#a384 :: Chinese tektite
March 6, 2009
So here’s what all the suspense and anticipation was about: A tektite – a lump of molten-then-resolidified glass created when a meteor traveling thousands of miles per hour smashed into China.
You can see impact grooves left by rocks or other particles crashing into it before it cooled hard – all of this took place in a few thousandths of a second.

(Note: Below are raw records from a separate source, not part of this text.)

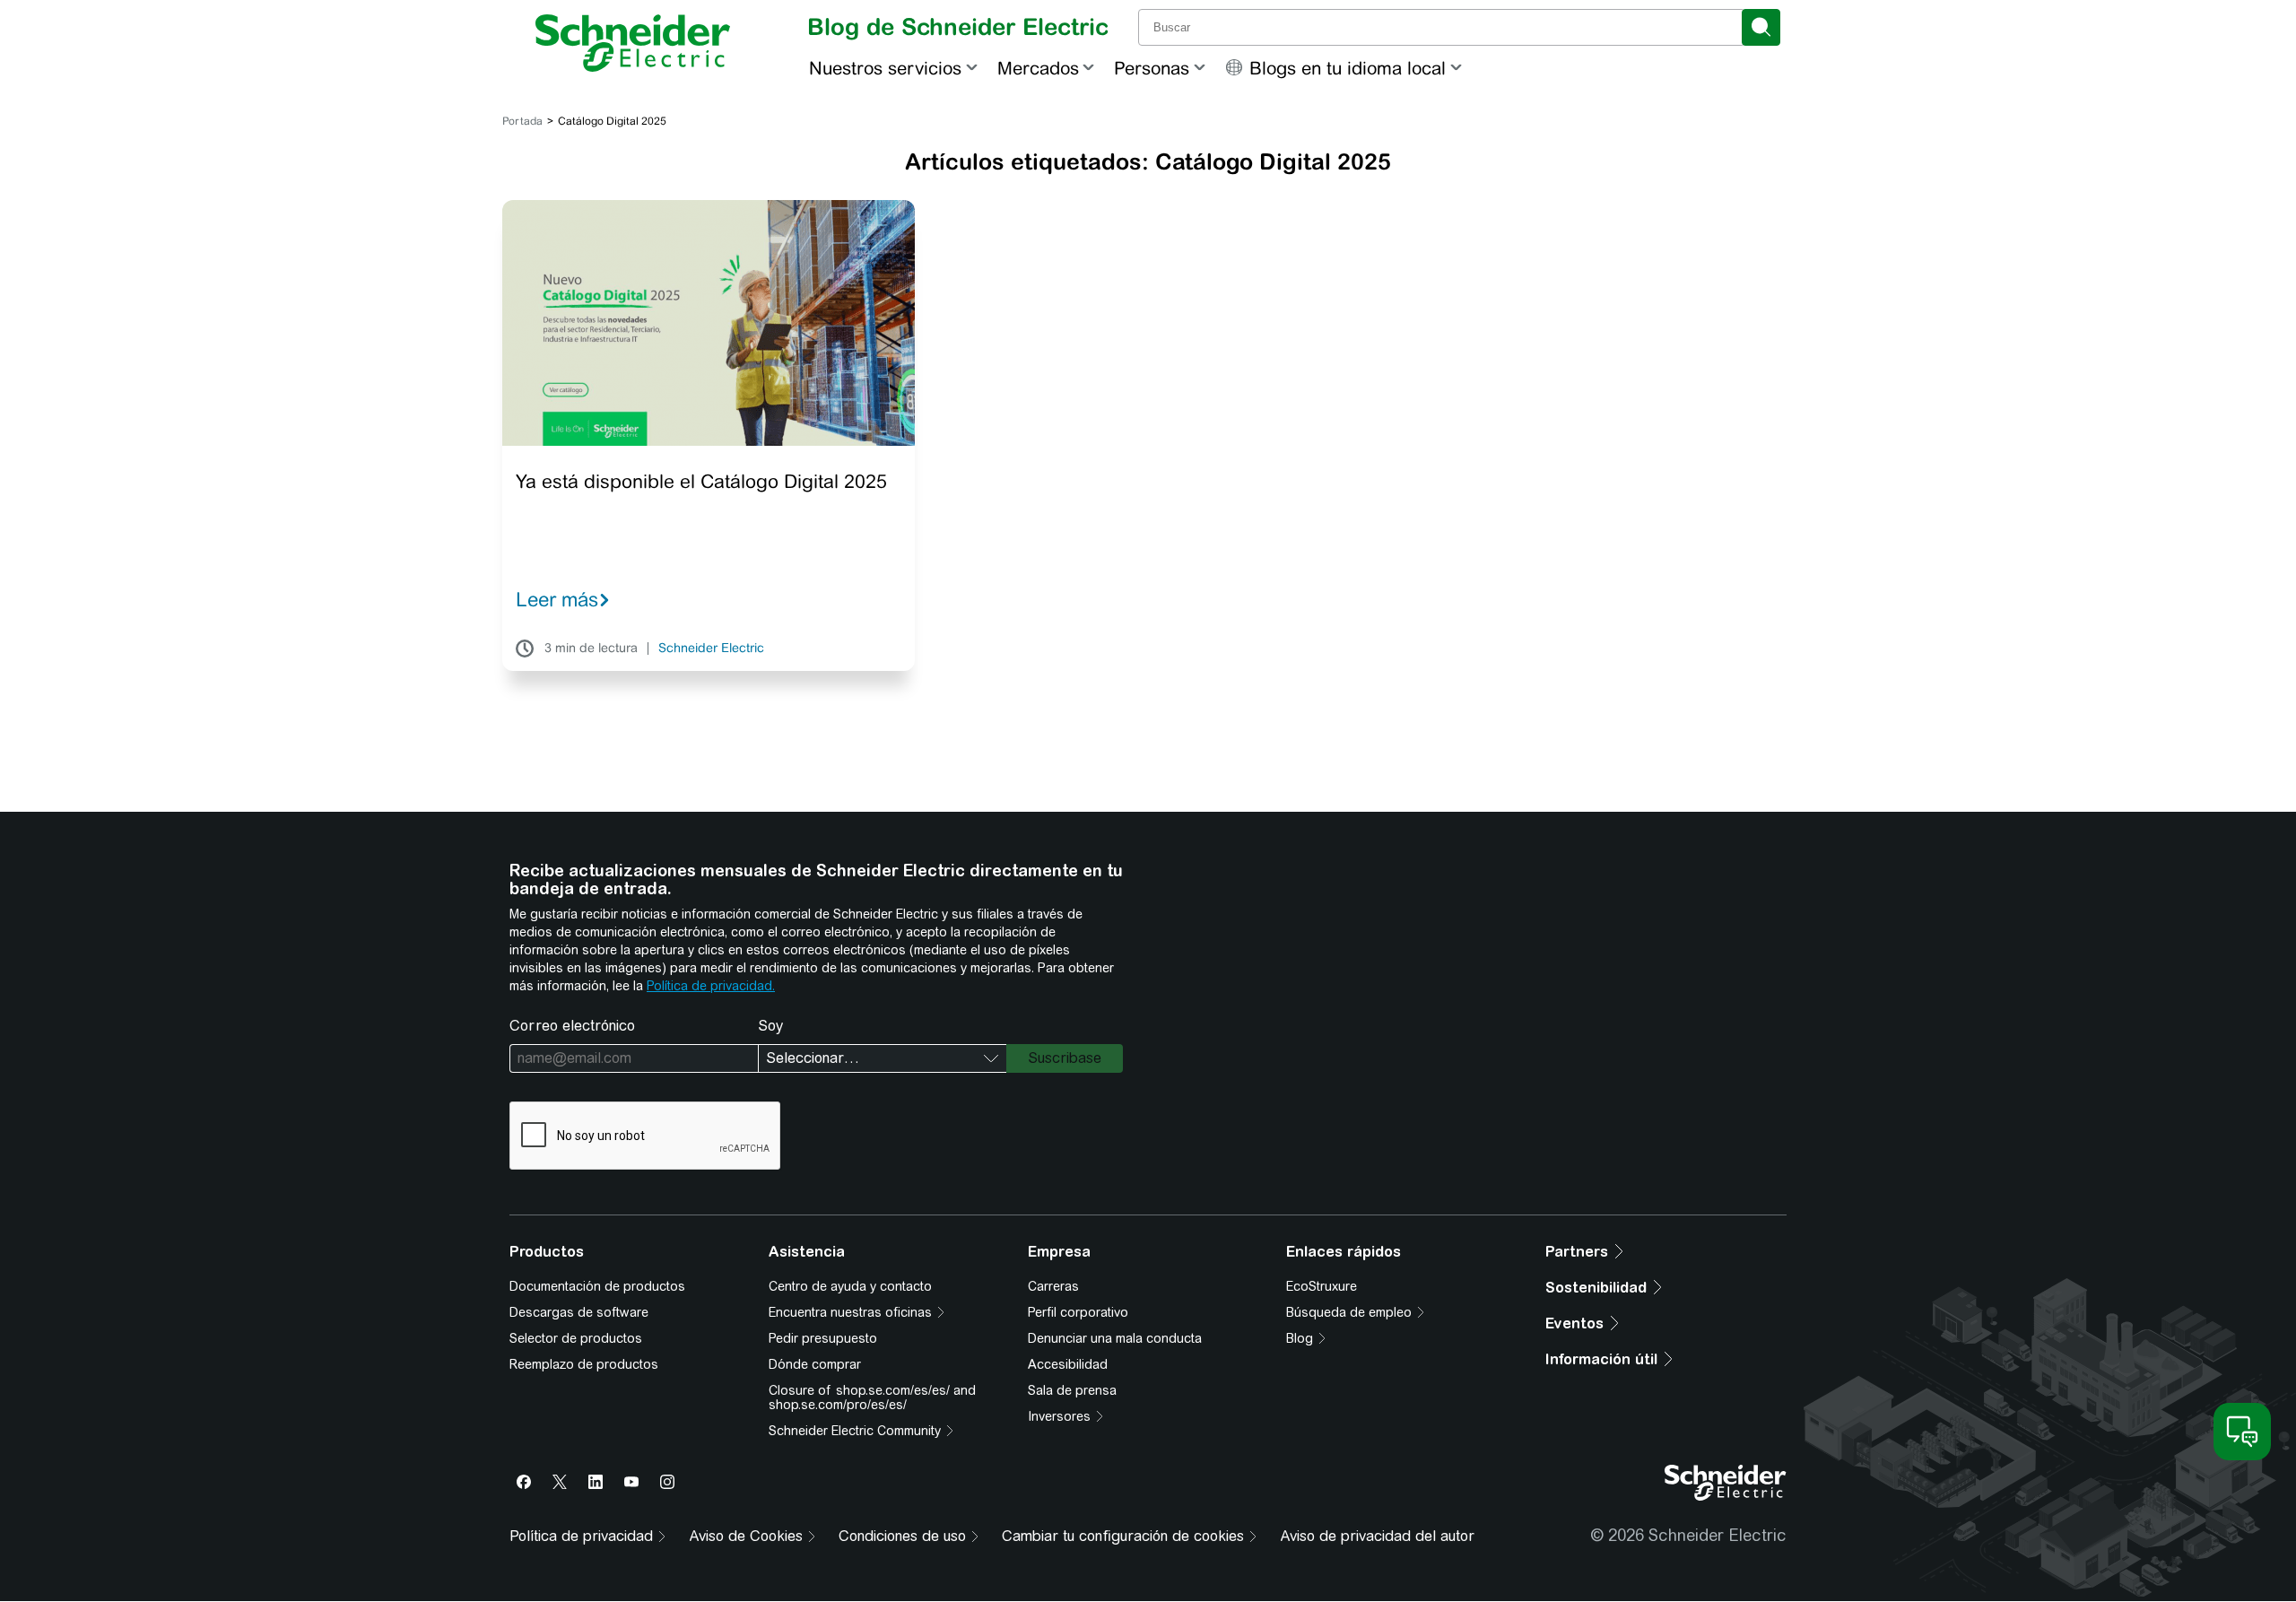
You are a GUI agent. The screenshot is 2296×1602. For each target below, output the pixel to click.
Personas (1151, 67)
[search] (1761, 27)
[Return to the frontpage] (632, 43)
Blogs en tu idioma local (1347, 67)
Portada (522, 121)
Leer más (557, 599)
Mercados (1038, 67)
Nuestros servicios (885, 67)
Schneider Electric (711, 648)
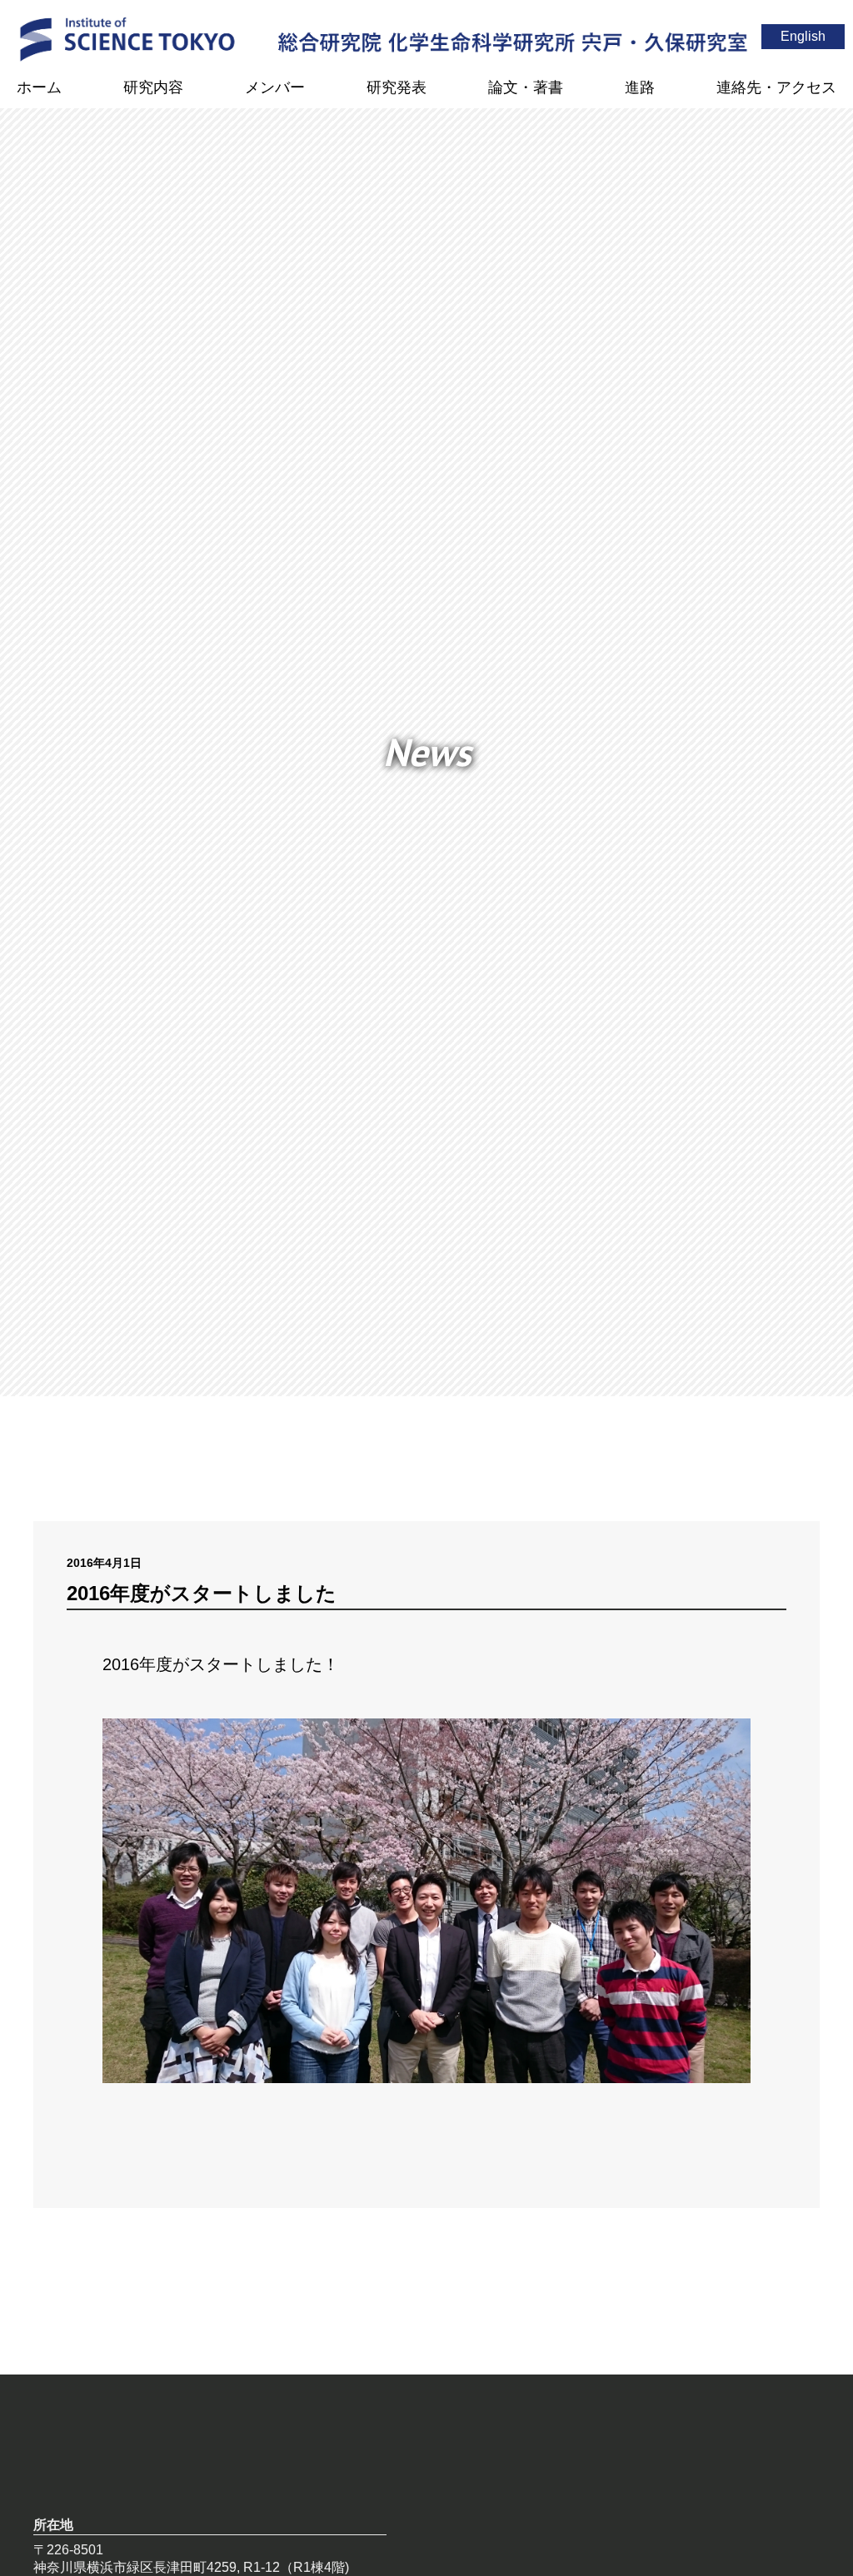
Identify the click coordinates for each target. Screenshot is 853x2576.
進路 (640, 87)
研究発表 (396, 87)
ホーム (39, 87)
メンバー (275, 87)
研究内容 (153, 87)
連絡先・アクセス (776, 87)
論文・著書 (525, 87)
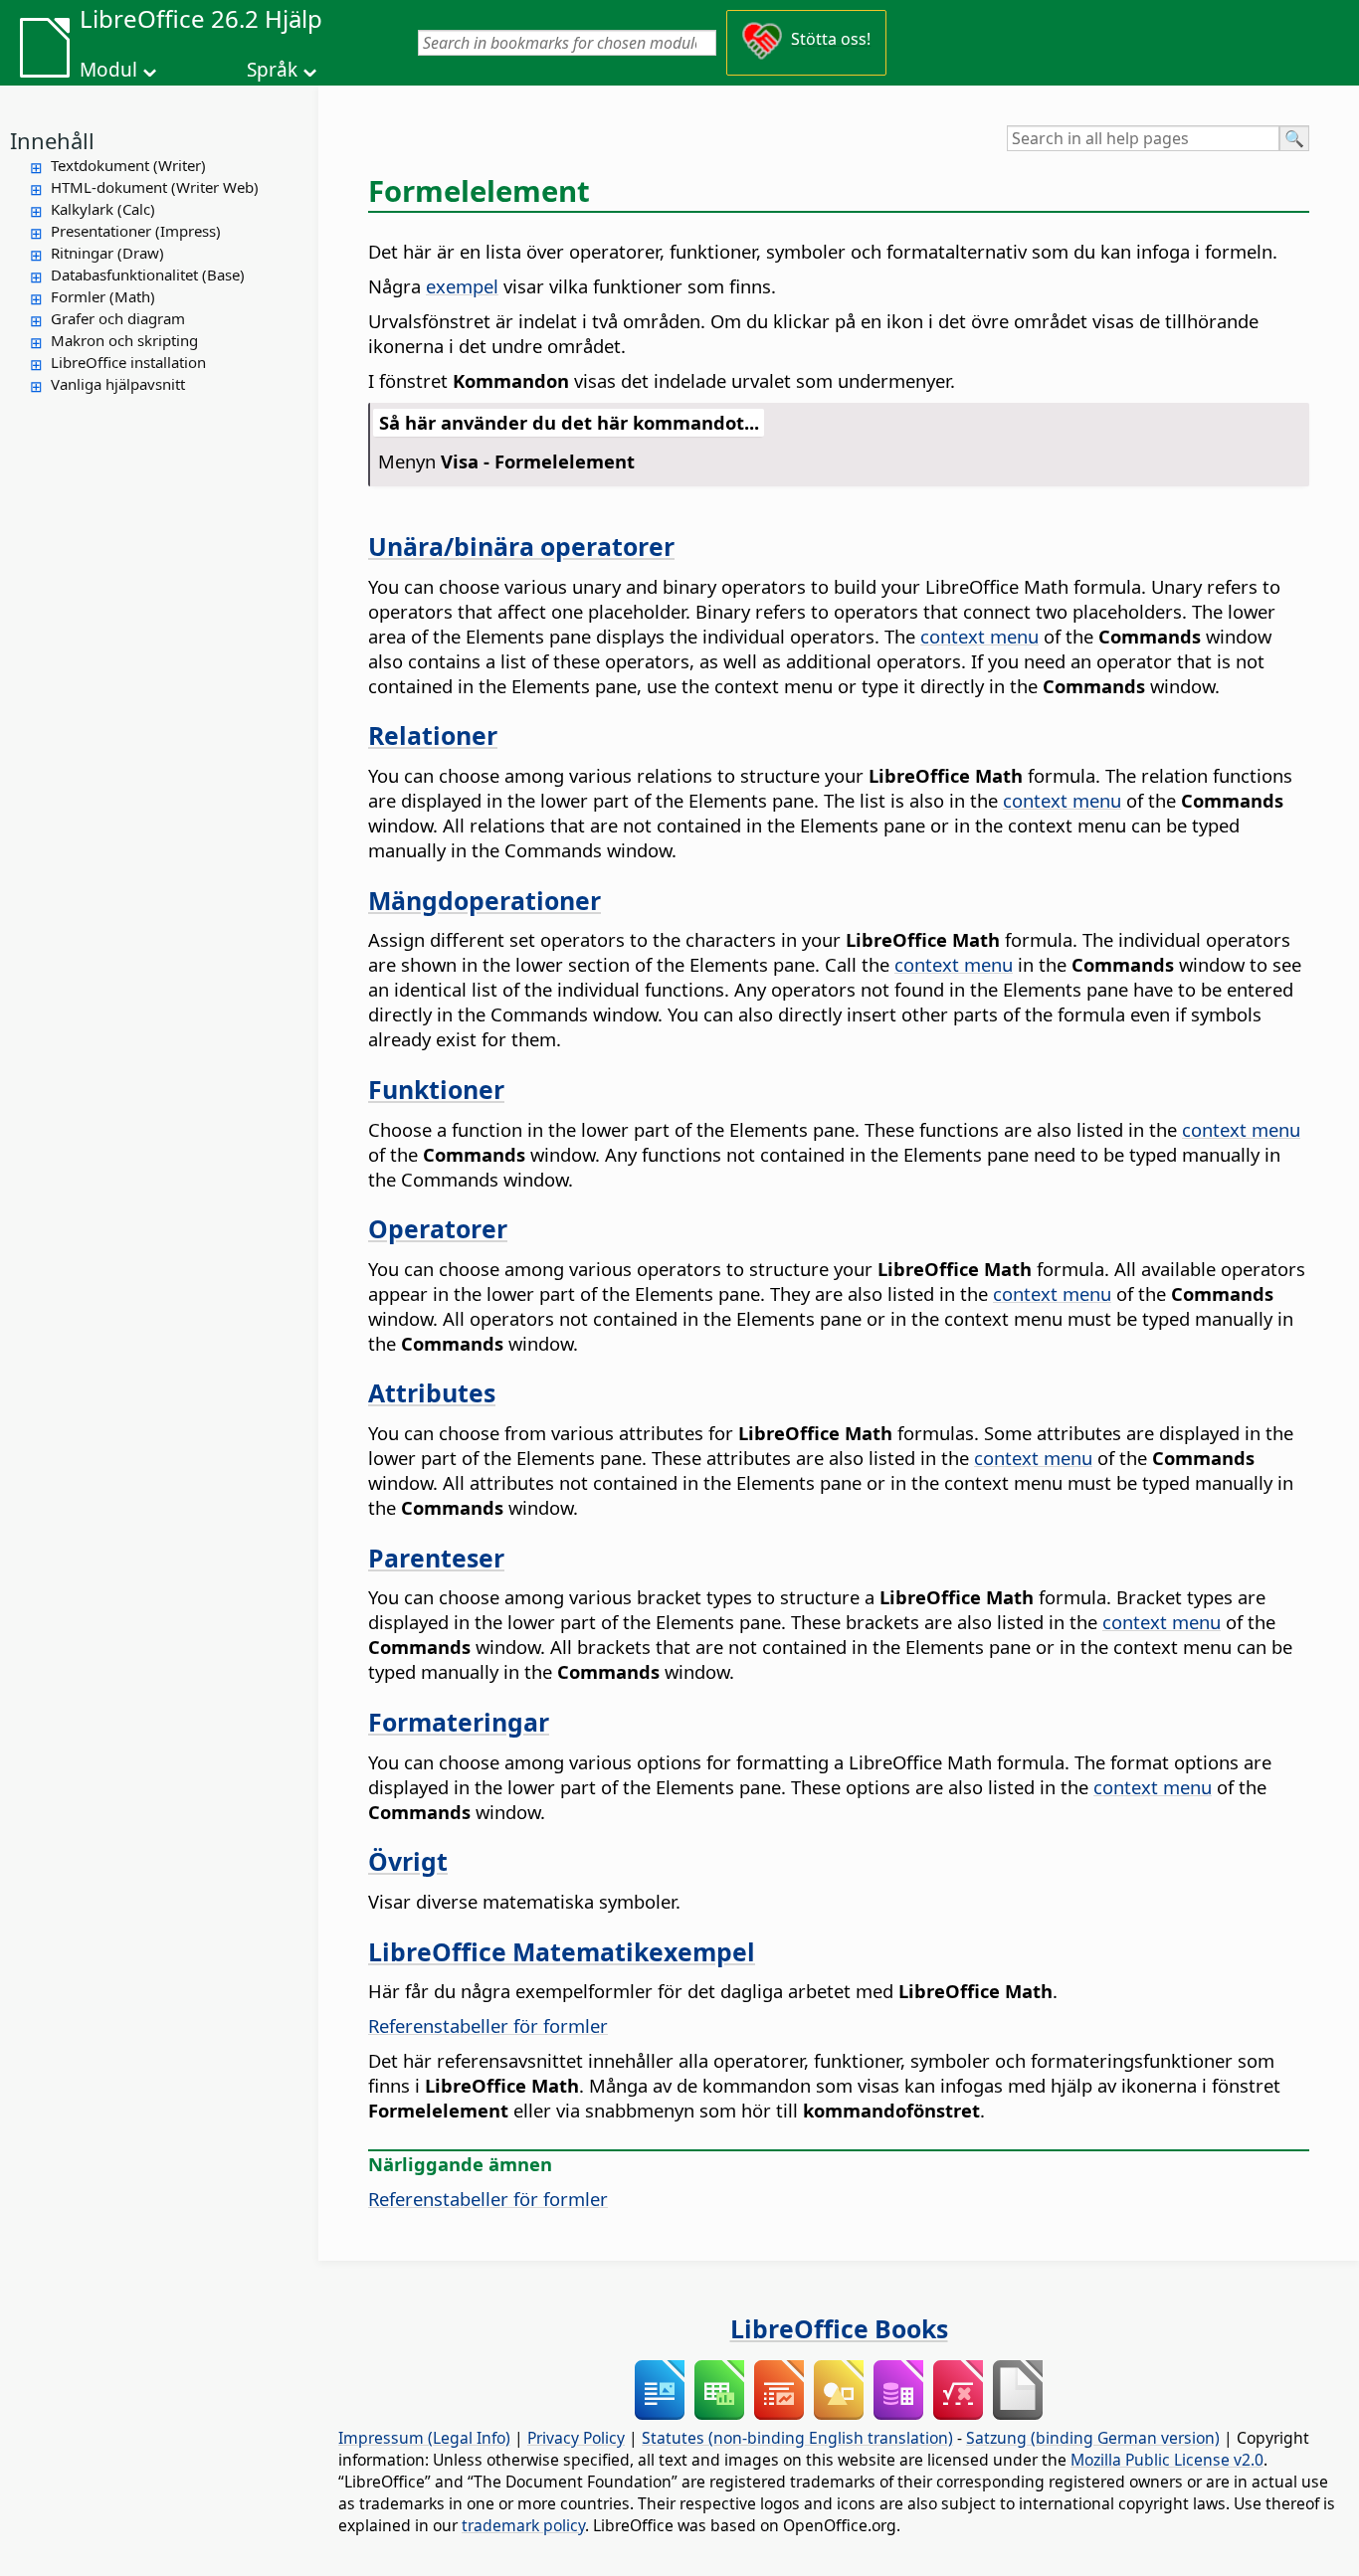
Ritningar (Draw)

Amazingly, they’re not that common:
The impact theory relies on the observation that tektites cannot be found everywhere on Earth’s surface. They are only found in four strewnfields, three of which are associated with known impact craters. Only the largest and geologically youngest tektite deposit in Southeast Asia, called the Australasian strewnfield, has not been definitively linked to an impact site, probably because even very large impact structures are often not easy to detect. For example, since the Chesapeake Bay impact crater (today the largest known impact structure of the United States and associated with the North American tektite strewnfield) is covered by sediments, it was not detected until the early 1990s. Also, the bigger the strewnfield, the bigger the area to search for the crater. Since several new craters are identified every year, this is not really regarded as a problem by proponents of the tektite impact theory, except for the expected Australasian crater, a feature that would be less than a million years old and thus easily visible. This crater, if it exists at all, has not been located.